=== RECORDS PROVIDED ===

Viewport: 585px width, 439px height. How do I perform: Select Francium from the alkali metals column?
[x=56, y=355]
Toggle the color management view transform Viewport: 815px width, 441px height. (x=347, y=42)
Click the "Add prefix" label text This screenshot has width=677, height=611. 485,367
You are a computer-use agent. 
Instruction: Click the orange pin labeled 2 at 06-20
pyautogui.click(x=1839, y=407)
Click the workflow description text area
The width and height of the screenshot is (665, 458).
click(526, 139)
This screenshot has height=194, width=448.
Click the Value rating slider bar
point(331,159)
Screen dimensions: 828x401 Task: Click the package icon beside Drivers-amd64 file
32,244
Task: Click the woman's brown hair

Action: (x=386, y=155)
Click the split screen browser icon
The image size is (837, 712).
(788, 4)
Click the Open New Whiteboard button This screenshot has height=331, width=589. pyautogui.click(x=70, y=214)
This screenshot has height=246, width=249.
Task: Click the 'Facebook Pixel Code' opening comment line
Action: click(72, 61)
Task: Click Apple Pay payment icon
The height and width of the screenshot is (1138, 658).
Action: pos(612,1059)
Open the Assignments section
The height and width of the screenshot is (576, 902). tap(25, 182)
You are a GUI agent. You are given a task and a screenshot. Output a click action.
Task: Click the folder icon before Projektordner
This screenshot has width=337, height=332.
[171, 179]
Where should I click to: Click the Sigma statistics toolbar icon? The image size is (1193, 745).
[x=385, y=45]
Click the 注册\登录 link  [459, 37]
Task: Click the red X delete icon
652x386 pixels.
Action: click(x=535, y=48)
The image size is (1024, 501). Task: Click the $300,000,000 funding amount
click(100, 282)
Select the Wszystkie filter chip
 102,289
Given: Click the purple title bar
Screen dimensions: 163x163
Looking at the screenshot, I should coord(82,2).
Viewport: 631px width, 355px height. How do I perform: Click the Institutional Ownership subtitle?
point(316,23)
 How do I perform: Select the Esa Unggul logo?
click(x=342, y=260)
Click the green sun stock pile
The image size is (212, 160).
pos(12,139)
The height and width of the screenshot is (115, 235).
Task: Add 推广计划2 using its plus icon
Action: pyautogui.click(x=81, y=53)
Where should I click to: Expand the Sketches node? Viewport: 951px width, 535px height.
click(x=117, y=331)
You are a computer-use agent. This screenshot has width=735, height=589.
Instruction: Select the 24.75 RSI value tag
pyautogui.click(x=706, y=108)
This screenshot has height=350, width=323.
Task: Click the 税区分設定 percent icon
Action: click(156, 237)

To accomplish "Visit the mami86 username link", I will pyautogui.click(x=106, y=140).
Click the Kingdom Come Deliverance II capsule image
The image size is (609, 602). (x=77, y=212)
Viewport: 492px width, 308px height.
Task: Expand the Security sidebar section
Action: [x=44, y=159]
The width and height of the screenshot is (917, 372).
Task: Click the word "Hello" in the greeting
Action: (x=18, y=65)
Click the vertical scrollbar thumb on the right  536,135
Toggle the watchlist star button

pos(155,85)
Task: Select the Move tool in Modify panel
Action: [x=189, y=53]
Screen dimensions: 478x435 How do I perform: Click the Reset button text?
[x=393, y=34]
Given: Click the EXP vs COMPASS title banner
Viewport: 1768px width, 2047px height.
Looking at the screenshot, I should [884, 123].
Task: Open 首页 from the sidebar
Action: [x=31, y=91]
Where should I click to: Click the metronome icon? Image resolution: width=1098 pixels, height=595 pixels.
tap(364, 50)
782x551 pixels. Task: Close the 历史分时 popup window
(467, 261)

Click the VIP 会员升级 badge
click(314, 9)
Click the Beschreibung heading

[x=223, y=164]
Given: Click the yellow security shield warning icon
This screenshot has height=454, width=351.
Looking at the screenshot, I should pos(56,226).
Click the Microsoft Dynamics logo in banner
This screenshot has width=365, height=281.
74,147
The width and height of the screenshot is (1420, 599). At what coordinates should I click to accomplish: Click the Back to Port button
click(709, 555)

===

PROBLEM TO SOLVE
Copy the listing in full, and keep every word exactly as it is.

RESPONSE TO THIS TASK
Viewport: 585px width, 439px height. How do I perform: Select Francium from the alkali metals column?
[x=56, y=355]
Toggle the color management view transform Viewport: 815px width, 441px height. (x=347, y=42)
Click the "Add prefix" label text This screenshot has width=677, height=611. 485,367
You are a computer-use agent. 
Instruction: Click the orange pin labeled 2 at 06-20
pyautogui.click(x=1839, y=407)
Click the workflow description text area
The width and height of the screenshot is (665, 458).
click(526, 139)
This screenshot has height=194, width=448.
Click the Value rating slider bar
point(331,159)
Screen dimensions: 828x401 Task: Click the package icon beside Drivers-amd64 file
32,244
Task: Click the woman's brown hair

Action: (x=386, y=155)
Click the split screen browser icon
The image size is (837, 712).
(788, 4)
Click the Open New Whiteboard button This screenshot has height=331, width=589. pyautogui.click(x=70, y=214)
This screenshot has height=246, width=249.
Task: Click the 'Facebook Pixel Code' opening comment line
Action: click(72, 61)
Task: Click Apple Pay payment icon
The height and width of the screenshot is (1138, 658).
Action: pos(612,1059)
Open the Assignments section
The height and width of the screenshot is (576, 902). tap(25, 182)
You are a GUI agent. You are given a task and a screenshot. Output a click action.
Task: Click the folder icon before Projektordner
This screenshot has width=337, height=332.
[171, 179]
Where should I click to: Click the Sigma statistics toolbar icon? The image size is (1193, 745).
[x=385, y=45]
Click the 注册\登录 link  [459, 37]
Task: Click the red X delete icon
652x386 pixels.
Action: click(x=535, y=48)
The image size is (1024, 501). Task: Click the $300,000,000 funding amount
click(100, 282)
Select the Wszystkie filter chip
 102,289
Given: Click the purple title bar
Screen dimensions: 163x163
Looking at the screenshot, I should coord(82,2).
Viewport: 631px width, 355px height. How do I perform: Click the Institutional Ownership subtitle?
point(316,23)
 How do I perform: Select the Esa Unggul logo?
click(x=342, y=260)
Click the green sun stock pile
The image size is (212, 160).
pos(12,139)
The height and width of the screenshot is (115, 235).
Task: Add 推广计划2 using its plus icon
Action: pyautogui.click(x=81, y=53)
Where should I click to: Expand the Sketches node? Viewport: 951px width, 535px height.
click(x=117, y=331)
You are a computer-use agent. This screenshot has width=735, height=589.
Instruction: Select the 24.75 RSI value tag
pyautogui.click(x=706, y=108)
This screenshot has height=350, width=323.
Task: Click the 税区分設定 percent icon
Action: click(156, 237)

To accomplish "Visit the mami86 username link", I will pyautogui.click(x=106, y=140).
Click the Kingdom Come Deliverance II capsule image
The image size is (609, 602). (x=77, y=212)
Viewport: 492px width, 308px height.
Task: Expand the Security sidebar section
Action: [x=44, y=159]
The width and height of the screenshot is (917, 372).
Task: Click the word "Hello" in the greeting
Action: (x=18, y=65)
Click the vertical scrollbar thumb on the right  536,135
Toggle the watchlist star button

pos(155,85)
Task: Select the Move tool in Modify panel
Action: [x=189, y=53]
Screen dimensions: 478x435 How do I perform: Click the Reset button text?
[x=393, y=34]
Given: Click the EXP vs COMPASS title banner
Viewport: 1768px width, 2047px height.
Looking at the screenshot, I should [884, 123].
Task: Open 首页 from the sidebar
Action: [x=31, y=91]
Where should I click to: Click the metronome icon? Image resolution: width=1098 pixels, height=595 pixels.
tap(364, 50)
782x551 pixels. Task: Close the 历史分时 popup window
(467, 261)

Click the VIP 会员升级 badge
click(314, 9)
Click the Beschreibung heading

[x=223, y=164]
Given: Click the yellow security shield warning icon
This screenshot has height=454, width=351.
Looking at the screenshot, I should pos(56,226).
Click the Microsoft Dynamics logo in banner
This screenshot has width=365, height=281.
74,147
The width and height of the screenshot is (1420, 599). At what coordinates should I click to accomplish: Click the Back to Port button
click(709, 555)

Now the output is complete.